Mullen, A.J., (2006). Innovative models provide one answer for outdated nursing home stock. Nursing Homes, 55, 3, 85-87.

There has been a lot of discussion about the transformation of nursing homes from a traditional medical model to resident-centered care in the daily press and professional literature recently. One way to begin the process of transformation of an existing model of care is achieved through innovative architecture designs.

Anthony Mullen analyzes the senior housing and care industry from a financial point of view. He reports that independent living, assisted living, and Continuing Care Retirement Communities (CCRC) show signs of stability. The rates are high for independent living at 92% and for assisted living at 88.5% and have remained stable for a long time. In contrast, skilled nursing has the lowest occupancy rate in the entire industry. The median occupancy rate for free standing skilled nursing decreased from 87% in the second quarter of 2005 to 86% in the third quarter. For skilled nursing within CCRCs, the median occupancy rate declined from 86.5% to 84%.

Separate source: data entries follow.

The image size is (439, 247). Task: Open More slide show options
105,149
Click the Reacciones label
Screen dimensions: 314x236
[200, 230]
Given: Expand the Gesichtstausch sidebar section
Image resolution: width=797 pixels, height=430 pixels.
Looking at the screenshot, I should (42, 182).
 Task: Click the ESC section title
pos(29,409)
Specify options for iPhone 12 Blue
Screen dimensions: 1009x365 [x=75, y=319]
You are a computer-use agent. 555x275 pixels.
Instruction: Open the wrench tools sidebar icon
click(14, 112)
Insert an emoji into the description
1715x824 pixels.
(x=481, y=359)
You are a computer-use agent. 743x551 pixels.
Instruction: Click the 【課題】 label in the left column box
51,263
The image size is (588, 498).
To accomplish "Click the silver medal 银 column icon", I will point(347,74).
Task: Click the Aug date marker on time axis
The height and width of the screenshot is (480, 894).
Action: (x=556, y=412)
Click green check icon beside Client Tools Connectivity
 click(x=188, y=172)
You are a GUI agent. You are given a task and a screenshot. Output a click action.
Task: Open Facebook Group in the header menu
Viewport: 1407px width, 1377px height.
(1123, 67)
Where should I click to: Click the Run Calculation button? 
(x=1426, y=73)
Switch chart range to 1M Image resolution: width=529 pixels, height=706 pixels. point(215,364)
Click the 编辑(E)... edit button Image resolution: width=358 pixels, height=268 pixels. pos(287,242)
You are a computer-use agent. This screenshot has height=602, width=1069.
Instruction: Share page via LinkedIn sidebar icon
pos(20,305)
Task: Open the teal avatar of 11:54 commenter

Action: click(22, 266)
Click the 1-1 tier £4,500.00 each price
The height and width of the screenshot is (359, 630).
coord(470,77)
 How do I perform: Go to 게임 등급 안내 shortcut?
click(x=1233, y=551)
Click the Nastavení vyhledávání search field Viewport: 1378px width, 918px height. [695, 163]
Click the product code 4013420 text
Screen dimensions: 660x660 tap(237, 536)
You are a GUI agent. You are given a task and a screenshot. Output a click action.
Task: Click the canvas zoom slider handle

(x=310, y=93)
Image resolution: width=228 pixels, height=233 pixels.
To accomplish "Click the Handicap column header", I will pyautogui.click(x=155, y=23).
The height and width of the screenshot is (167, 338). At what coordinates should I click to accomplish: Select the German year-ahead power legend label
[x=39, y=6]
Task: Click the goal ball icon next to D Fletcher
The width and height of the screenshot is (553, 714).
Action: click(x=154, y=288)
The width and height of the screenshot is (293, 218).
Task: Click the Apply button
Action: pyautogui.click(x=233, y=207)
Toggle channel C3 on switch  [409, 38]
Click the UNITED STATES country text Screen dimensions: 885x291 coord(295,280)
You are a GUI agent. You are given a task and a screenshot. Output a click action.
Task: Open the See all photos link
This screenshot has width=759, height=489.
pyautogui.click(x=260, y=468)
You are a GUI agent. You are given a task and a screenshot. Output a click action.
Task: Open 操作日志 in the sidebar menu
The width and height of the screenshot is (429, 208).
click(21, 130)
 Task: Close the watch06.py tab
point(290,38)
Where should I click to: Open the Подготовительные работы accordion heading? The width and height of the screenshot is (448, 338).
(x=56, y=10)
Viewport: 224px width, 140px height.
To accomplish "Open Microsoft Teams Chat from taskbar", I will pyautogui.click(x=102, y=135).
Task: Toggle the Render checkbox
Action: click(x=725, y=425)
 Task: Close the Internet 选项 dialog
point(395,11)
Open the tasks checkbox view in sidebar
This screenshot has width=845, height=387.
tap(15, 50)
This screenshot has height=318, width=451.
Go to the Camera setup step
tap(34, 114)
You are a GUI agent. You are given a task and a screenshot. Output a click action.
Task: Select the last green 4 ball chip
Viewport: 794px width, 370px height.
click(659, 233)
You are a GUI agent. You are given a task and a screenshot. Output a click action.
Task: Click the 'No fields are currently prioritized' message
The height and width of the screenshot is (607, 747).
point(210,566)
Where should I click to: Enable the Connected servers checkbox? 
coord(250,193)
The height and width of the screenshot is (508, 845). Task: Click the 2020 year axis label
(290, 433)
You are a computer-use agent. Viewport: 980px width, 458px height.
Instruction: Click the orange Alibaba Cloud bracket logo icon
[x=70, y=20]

Mullen identifies that most skilled nursing is housed in buildings averaging 29 years of age or older. Many of these homes have bedrooms occupied by four residents, and most have a design typical of a hospital model. These types of nursing homes are not marketable today. In some markets even semiprivate rooms in skilled nursing are hard to sell.

To meet the needs of today, some operators have come up with innovative models. Trilogy Health with homes in Indiana, Ohio, and Kentucky promotes a small-market, nontraditional CCRC, with a continuum including adult day health, assisted living, and skilled nursing. Most bedrooms in its skilled nursing units are semiprivate, but each room has its own bathroom with shower. Mullen predicts that this type of design will improve occupancy rates for the skilled nursing segment.

Trilogy’s assisted living offers 35 apartments, and the skilled nursing can accommodate 68 residents. Both segments share common administrative and support space, the kitchen and service area. However, the two parts feel like separate living environments, as each has its own parking, entrances, dining room, and common-space areas. The campus provides rehab services, and it offers inpatient and outpatient services to residents from all units.

Recently, Trilogy opened independent living patio homes that surround the campus in two markets. They have seen residents transition from the independent to the assisted living segment of the campus. A tremendous number of referrals go from skilled nursing to assisted living apartments to accommodate post surgery rehabilitation or other temporary health setbacks. Using the adult health center leads people to consider living in one of the health care units in the future. This has been an effective way for marketing the Trilogy services to the community.

Another company, Sunrise Senior Living, offers a “condo full-service model” (independent living with on-site assisted living, dementia care, and skilled care) and a “condo-for life model” (all services are delivered to residents’ homes). Both have been very successful models, especially for higher-income consumers.

Some senior living companies try to meet the challenges and needs of today’s older people by creating new concepts of living and services provision. Traditional concepts of “skilled nursing” are revised to accommodate consumers’ diverse needs and expectations.

Implications: Nursing home administrators need to study innovative models to see what they can adopt in their environments to meet the needs of today’s aging population in order to increase or maintain their occupancy rates. Innovative models of care for the aging population are a reflection of listening to older people and recognizing their needs. This is congruent with a resident-centered model of care and validation that residents dictate where and how they want to live. Innovative models also help move away from the medical model. Sometimes, even small environmental changes can help transform culture and improve residents’ quality of life.